Moreover, network pharmacology was conducted further to explore the potential mechanism of DZXY against depression. In this study, we screened 147 active components and 248 targets of DZXY and constructed the PPI networks by integrating 175 intersecting targets of DZXY associated with depression. We found that MAPK3, JUN, MAPK14, MYC, MAPK1, etc. could be the most critical potential antidepressant targets of DZXY. Next, we found that the mechanism of DZXY treatment of depression was closely related to response to lipopolysaccharide, response to molecule of bacterial origin, response to oxidative stress, membrane raft, membrane microdomain, membrane region, cytokine receptor binding, receptor-ligand activity, and neurotransmitter receptor activity by GO functional enrichment analysis. Then, we found that the mechanism of DZXY for depression is strongly correlated with lipid and atherosclerosis, AGE-RAGE signaling pathway in diabetic complications, MAPK signaling pathway, PI3K-Akt signaling pathway, and pathways of neurodegeneration in multiple diseases. Based on a network pharmacological analysis of DZXY and relevant literature, we considered that DZXY might exert its antidepressant effects mainly through the regulation of neuroinflammation and cell apoptosis.

Check your understanding:
**1)** In the text on DZXY and depression, how many intersecting targets of DZXY associated with depression were used to build the PPI networks?
**2)** Pick up the text on DZXY and depression after its final sentence and keep writing it.

Given records:
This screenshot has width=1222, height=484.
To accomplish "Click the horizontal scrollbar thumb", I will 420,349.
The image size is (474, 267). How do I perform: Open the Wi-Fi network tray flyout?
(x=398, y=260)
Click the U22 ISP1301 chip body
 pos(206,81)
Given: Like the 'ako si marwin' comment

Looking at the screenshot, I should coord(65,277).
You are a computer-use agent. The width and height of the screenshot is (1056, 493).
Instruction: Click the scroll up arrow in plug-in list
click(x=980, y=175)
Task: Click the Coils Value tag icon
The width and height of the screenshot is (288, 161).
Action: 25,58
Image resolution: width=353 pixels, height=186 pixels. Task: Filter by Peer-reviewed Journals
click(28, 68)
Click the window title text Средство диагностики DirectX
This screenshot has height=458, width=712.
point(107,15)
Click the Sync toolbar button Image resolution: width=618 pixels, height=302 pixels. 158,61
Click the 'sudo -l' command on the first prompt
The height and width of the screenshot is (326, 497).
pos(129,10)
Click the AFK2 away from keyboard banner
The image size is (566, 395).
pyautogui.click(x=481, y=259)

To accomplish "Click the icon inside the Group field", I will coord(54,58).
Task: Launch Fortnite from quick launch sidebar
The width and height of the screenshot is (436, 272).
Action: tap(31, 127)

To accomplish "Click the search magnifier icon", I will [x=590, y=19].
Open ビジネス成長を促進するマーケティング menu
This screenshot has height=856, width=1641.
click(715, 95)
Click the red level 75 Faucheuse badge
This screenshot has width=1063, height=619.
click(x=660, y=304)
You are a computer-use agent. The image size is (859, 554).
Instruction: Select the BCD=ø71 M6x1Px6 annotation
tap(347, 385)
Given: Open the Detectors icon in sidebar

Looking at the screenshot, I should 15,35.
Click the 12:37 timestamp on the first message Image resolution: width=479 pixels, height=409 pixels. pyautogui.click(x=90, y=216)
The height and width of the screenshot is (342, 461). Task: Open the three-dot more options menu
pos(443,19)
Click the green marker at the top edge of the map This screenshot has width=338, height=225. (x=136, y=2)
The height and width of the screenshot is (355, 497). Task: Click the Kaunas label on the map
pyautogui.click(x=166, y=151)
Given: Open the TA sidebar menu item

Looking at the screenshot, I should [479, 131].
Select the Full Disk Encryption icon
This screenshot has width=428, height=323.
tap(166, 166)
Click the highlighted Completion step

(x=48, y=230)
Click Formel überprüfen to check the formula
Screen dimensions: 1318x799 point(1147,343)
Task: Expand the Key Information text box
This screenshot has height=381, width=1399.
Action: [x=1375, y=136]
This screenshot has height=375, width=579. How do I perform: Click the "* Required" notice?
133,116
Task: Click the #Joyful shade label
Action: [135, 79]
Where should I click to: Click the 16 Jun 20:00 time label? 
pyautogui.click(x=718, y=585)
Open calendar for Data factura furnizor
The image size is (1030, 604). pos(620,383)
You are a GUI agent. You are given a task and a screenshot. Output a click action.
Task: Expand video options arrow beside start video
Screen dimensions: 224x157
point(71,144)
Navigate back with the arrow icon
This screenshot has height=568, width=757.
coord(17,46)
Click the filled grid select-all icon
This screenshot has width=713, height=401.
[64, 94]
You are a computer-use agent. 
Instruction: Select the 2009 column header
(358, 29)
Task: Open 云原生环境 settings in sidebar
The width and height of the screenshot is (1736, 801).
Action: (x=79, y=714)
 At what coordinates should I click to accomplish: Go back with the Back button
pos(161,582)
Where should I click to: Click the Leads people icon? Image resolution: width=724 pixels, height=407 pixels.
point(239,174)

Answers in order:
**1)** 175

**2)**
The MAPK pathway is one of the most important regulatory pathways in eukaryotic cells, with four subfamilies, ERK1/2, ERK5, JNK, and p38 MAPK. The stress-induced MAPK signaling pathway regulates the expression of multiple pro-inflammatory mediators and apoptotic signals, causing neuronal cell death, and leading to impaired hippocampal function. Evidence suggests that the MAPK pathway is one of the cellular signaling pathways involved in the antidepressant function (Krishna and Narang, 2008; Falcicchia et al., 2020; Fan et al., 2020; Zhang et al., 2020). DZXY has apoptotic targets (CASP3, AKT1, TP53, JUN, MAPK1, etc.) and inflammatory factor targets (IL-2, IL-4, IL-6, VEGFA, NOS3, etc.). Thus, we suggest that DZXY mediates neuroinflammation by regulating inflammatory factors, which is essential for antidepressant effects.

The limitations of this study mainly include the following four points: (i) this study selected week 4 as the time point for judging HAMD scores, and there is a lack of observation for long-term efficacy and whether relapse occurs after drug discontinuation; (ii) the sample size of some of the included literature is small, and the quality evaluation of the literature implemented by allocation concealment and blinding is mostly unclear, which may lead to the potential risk of implementation bias and measurement bias, and the test efficacy is reduced affecting the results of authenticity and reliability; (iii) the included literature studies of the Chaihu class of proprietary Chinese medicines used alone are small, and it is impossible to assess the efficacy advantages and disadvantages between the Chaihu class of prescriptions; (iv) the efficiency and adverse effects of the interventions do not exist in a closed-loop, and the results of mixed comparisons are lacking.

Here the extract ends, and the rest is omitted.